A young, middle-class woman, a married Christian of average intelligence and upbringing. She works as a nurse, or nanny, or Sunday School teacher — anything that involves being around people more helpless than herself.
This could describe any number of women in the United States. But, according to a recent study from Penn State, it’s also the profile of the average American female serial killer.
“It is shocking,” said Penn State psychology professor Marissa Harrison, the lead author on the study, in a telephone interview with The Washington Post. “The profile we put together sounds just like your average person. … There is no way to tell.”
Harrison and her colleagues spent months combing newspaper reports dating back to the Revolutionary War to find every recorded instance of a female serial killer. (Though definitions vary, Harrison considers a “serial killer” anyone who kills three or more people with a “cooling-off period” of a week or more between each murder.)

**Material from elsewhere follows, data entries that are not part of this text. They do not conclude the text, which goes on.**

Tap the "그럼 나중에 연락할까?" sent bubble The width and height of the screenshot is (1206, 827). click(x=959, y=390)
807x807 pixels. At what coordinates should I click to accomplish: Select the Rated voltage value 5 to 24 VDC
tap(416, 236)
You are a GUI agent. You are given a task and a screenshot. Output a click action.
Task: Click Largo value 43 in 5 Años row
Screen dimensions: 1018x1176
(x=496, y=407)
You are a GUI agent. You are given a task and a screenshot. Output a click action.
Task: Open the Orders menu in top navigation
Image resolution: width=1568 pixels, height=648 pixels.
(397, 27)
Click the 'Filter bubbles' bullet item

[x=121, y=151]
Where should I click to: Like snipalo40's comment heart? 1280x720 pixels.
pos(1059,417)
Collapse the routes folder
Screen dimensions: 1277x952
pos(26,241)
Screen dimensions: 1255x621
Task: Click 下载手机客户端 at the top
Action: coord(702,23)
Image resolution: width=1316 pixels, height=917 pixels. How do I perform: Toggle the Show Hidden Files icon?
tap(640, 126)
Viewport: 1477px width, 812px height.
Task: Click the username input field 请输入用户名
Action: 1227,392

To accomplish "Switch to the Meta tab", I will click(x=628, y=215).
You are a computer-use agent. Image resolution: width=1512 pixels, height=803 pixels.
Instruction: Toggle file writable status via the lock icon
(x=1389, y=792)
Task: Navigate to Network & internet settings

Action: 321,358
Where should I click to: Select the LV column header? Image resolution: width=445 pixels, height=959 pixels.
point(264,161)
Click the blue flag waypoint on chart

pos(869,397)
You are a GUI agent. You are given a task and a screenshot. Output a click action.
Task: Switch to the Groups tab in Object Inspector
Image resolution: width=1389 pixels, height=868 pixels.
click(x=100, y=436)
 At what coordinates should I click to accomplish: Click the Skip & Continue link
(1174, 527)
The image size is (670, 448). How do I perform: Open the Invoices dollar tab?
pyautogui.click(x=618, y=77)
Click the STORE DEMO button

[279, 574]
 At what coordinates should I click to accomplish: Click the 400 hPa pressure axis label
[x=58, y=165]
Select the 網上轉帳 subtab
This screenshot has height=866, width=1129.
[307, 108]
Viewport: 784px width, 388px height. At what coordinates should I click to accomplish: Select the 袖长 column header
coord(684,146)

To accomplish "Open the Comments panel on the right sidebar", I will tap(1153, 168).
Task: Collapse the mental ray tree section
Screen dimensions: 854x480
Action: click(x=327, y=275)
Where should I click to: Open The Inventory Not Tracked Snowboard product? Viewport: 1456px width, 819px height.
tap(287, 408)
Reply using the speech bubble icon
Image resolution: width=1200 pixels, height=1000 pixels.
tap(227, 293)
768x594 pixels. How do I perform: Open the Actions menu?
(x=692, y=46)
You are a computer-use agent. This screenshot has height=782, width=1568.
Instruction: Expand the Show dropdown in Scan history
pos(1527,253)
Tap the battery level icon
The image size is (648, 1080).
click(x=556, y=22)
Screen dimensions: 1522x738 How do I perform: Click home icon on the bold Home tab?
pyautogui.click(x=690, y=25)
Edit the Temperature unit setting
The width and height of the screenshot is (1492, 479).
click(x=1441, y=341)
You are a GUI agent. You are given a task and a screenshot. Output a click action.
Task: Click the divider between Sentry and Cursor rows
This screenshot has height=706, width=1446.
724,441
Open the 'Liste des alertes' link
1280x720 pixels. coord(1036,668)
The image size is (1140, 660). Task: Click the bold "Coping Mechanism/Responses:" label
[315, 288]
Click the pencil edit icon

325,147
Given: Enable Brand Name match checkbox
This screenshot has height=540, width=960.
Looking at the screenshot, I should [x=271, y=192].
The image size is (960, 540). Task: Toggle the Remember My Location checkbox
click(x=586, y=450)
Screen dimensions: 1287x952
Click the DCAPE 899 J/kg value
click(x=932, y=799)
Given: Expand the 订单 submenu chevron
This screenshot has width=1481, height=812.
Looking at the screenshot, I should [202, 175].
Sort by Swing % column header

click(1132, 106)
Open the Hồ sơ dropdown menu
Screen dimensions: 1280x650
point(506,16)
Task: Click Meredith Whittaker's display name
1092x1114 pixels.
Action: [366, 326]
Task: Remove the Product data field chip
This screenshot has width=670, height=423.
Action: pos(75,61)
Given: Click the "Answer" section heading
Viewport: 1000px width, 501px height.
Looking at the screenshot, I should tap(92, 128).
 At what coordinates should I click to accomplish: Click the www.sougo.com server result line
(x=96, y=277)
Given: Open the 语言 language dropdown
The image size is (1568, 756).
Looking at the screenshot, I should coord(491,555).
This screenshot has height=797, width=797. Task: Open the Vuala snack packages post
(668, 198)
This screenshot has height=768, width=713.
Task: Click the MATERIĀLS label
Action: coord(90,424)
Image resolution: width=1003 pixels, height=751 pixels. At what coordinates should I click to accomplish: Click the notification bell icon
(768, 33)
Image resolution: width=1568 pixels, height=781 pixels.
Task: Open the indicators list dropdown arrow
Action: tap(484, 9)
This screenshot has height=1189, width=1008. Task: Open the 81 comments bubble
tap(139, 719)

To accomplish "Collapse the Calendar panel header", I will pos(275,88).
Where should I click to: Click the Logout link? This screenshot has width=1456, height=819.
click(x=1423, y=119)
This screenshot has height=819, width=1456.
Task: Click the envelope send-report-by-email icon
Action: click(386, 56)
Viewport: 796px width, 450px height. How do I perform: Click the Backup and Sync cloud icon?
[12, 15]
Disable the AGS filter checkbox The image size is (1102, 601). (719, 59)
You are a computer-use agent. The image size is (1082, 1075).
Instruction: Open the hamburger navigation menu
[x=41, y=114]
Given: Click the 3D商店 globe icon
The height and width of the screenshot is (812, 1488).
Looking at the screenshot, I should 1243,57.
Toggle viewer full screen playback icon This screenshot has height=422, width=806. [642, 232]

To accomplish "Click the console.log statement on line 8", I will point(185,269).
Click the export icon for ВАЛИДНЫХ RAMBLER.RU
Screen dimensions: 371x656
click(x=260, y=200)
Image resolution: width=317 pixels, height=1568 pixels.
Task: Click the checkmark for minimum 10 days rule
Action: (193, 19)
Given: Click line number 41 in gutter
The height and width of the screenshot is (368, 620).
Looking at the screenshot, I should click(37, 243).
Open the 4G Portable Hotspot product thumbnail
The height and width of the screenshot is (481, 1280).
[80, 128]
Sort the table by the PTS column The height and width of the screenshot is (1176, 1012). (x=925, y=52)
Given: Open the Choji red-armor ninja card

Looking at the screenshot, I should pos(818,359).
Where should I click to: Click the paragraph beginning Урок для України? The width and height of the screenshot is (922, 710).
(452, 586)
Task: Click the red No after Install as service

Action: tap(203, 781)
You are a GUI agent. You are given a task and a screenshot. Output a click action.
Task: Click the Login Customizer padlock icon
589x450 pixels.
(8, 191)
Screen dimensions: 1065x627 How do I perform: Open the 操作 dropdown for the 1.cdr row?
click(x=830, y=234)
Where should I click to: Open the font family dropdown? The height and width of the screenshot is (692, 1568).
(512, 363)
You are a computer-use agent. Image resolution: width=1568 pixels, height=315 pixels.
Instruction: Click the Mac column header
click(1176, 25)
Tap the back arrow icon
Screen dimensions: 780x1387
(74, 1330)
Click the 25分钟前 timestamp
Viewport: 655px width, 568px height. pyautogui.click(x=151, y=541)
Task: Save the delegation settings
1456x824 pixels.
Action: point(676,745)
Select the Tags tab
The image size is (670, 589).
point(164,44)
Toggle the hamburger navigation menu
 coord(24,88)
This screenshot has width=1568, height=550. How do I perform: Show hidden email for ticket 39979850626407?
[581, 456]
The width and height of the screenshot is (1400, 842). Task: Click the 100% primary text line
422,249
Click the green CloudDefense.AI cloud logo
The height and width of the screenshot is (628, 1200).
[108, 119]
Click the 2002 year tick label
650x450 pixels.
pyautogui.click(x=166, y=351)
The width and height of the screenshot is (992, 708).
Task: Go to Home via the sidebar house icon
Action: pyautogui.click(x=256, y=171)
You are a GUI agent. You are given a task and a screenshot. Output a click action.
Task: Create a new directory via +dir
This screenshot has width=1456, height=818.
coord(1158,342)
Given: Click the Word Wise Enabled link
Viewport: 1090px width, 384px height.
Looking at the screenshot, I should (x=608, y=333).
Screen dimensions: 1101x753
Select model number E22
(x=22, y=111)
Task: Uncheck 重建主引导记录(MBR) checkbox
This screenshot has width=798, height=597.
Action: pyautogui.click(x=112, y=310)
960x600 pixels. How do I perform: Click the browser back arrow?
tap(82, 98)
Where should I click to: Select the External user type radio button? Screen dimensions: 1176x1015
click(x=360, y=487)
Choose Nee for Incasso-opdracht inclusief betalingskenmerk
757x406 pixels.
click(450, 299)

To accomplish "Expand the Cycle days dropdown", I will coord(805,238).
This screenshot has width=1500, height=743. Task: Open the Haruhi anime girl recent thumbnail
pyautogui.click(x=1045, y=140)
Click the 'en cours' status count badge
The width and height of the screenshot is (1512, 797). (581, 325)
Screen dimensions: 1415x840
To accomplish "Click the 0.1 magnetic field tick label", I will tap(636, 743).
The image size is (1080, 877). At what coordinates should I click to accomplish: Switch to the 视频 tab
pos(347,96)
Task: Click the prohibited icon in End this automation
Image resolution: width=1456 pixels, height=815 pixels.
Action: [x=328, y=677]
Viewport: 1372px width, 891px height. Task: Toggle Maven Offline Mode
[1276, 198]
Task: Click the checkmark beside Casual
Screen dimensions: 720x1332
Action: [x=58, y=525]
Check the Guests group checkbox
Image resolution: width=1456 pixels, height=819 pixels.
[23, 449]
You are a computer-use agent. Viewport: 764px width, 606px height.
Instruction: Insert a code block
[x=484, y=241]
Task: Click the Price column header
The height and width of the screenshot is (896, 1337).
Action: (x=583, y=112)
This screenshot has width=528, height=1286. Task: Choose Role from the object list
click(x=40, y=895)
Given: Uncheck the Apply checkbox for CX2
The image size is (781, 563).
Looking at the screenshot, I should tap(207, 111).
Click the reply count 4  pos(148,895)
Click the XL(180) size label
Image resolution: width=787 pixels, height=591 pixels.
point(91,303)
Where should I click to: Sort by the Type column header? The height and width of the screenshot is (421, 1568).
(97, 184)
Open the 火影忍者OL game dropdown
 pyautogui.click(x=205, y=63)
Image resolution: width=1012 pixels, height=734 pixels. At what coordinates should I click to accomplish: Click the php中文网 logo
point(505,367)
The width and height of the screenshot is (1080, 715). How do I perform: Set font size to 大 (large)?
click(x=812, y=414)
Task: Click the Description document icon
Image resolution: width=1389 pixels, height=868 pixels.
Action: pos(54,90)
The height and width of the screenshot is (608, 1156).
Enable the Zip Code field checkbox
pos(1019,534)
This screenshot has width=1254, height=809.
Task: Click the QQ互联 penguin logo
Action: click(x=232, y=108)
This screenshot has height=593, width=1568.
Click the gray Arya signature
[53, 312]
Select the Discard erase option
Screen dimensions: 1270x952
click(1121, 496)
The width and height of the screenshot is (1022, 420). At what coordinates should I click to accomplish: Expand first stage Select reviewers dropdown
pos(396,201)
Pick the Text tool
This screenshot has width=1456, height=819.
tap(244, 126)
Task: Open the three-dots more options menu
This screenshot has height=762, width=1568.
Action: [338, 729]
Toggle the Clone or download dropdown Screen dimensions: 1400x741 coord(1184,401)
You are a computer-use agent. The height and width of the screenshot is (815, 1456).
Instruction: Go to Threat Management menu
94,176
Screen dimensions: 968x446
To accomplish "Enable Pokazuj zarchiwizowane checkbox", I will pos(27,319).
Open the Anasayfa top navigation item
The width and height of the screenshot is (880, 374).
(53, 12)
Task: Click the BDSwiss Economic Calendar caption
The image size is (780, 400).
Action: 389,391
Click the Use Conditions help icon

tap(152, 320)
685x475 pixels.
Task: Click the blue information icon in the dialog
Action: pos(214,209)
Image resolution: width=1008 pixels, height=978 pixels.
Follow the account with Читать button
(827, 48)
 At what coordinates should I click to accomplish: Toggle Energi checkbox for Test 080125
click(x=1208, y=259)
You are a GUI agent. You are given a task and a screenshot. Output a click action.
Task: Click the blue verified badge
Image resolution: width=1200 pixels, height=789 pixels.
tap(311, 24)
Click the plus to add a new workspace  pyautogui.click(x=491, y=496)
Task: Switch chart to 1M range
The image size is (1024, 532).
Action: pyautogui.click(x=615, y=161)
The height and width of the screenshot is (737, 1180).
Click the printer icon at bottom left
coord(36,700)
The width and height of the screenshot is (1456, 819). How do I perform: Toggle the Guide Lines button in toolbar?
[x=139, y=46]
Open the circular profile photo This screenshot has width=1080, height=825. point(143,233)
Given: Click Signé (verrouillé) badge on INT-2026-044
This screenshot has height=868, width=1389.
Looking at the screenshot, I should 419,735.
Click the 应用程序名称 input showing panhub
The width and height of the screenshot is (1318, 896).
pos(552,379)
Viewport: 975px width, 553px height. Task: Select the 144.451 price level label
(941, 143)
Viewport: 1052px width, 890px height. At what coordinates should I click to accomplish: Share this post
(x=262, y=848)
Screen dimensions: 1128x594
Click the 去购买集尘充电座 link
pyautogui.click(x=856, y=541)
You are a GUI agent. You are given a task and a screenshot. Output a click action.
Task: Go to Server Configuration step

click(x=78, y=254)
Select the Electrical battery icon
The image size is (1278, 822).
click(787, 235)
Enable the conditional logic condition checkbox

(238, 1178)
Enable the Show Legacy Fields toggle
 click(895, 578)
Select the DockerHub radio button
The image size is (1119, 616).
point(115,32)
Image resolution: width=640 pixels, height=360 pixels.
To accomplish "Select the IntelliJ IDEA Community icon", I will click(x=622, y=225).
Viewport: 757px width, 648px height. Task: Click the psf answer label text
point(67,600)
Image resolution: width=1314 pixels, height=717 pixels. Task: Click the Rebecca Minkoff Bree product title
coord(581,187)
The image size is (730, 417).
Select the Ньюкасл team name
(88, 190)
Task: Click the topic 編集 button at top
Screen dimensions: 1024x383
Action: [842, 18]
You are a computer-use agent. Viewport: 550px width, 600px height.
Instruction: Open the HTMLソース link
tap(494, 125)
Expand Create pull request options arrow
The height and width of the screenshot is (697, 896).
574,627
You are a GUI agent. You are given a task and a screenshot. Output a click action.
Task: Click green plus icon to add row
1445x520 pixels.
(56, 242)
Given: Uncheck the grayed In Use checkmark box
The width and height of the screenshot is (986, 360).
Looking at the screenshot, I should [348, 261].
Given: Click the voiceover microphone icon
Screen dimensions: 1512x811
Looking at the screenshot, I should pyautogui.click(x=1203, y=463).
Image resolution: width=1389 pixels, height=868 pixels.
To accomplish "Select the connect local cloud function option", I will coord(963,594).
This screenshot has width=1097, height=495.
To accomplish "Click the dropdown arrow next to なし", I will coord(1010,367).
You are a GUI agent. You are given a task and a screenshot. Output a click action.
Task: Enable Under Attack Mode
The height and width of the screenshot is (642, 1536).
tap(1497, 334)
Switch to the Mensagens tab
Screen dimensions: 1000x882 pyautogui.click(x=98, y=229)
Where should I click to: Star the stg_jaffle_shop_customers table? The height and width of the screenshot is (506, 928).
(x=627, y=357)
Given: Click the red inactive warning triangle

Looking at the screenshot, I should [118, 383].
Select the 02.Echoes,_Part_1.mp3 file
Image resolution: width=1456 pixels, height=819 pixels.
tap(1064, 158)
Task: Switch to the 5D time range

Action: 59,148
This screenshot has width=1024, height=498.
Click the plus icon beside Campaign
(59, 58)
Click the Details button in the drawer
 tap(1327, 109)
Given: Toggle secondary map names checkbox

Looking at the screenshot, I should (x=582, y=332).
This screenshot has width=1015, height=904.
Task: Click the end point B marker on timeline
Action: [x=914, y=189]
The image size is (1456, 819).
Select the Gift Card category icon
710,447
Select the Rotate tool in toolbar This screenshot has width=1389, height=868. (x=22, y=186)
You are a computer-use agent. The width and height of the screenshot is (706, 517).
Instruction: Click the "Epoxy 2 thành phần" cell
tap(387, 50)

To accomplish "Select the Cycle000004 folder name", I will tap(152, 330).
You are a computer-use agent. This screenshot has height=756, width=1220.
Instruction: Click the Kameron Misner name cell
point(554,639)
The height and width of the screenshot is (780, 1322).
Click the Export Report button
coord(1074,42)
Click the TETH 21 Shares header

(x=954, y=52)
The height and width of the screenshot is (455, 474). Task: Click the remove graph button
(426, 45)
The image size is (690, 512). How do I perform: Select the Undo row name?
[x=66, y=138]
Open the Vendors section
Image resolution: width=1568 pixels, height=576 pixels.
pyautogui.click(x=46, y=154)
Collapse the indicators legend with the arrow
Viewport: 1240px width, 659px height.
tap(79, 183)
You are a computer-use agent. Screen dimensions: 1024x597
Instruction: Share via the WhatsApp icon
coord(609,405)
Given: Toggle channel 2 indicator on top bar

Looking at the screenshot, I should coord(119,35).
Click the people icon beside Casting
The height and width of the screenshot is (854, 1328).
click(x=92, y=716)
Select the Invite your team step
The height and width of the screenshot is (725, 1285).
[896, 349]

Beginning in 1821 with Martha “Patty” Cannon – the “she-demon” leader of a gang, according to contemporary newspaper reports, who committed at least four murders in the course of her usual business of kidnapping people and selling them into slavery – the study examines the backgrounds, motives, methods and mentality of 64 women serial killers in American history.
Although female serial killers, like unhappy families, are each horrifying in their own way, Harrison found some striking similarities among her subjects. Most of them came from fairly mundane backgrounds, their primary weapon was poison, and nearly all of them killed people they knew, often their own family members. By comparison, most victims of male serial killers are unknown to their murderer.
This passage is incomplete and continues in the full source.